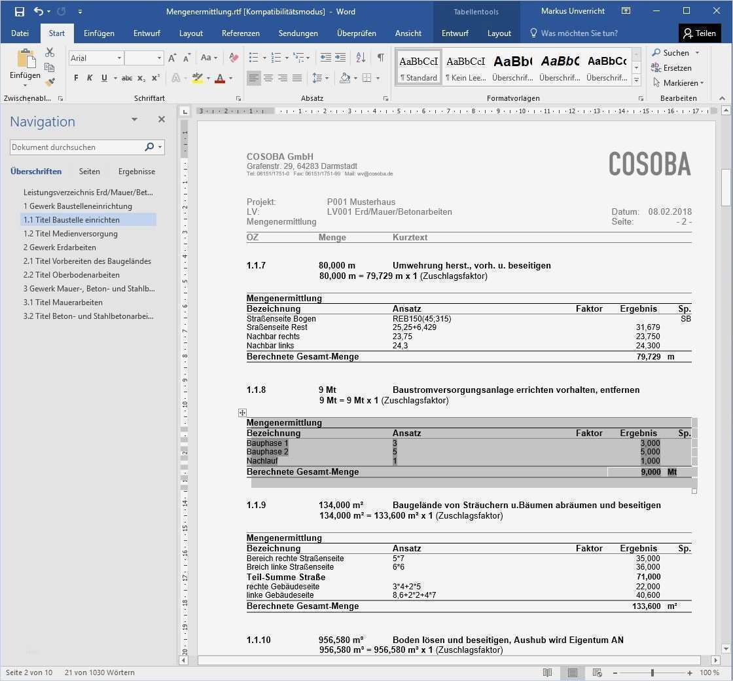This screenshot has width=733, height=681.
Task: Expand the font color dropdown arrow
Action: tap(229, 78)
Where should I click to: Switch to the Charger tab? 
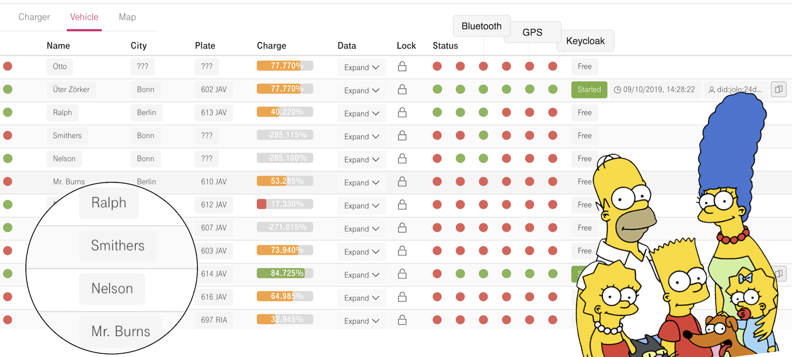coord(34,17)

——————————

§ Description of the task
Reproduce every one of the lines above verbatim, and leave the pictures out of your answer.

§ Worked answer
This screenshot has width=733, height=681.
Task: Expand the font color dropdown arrow
Action: tap(229, 78)
Where should I click to: Switch to the Charger tab? 
coord(34,17)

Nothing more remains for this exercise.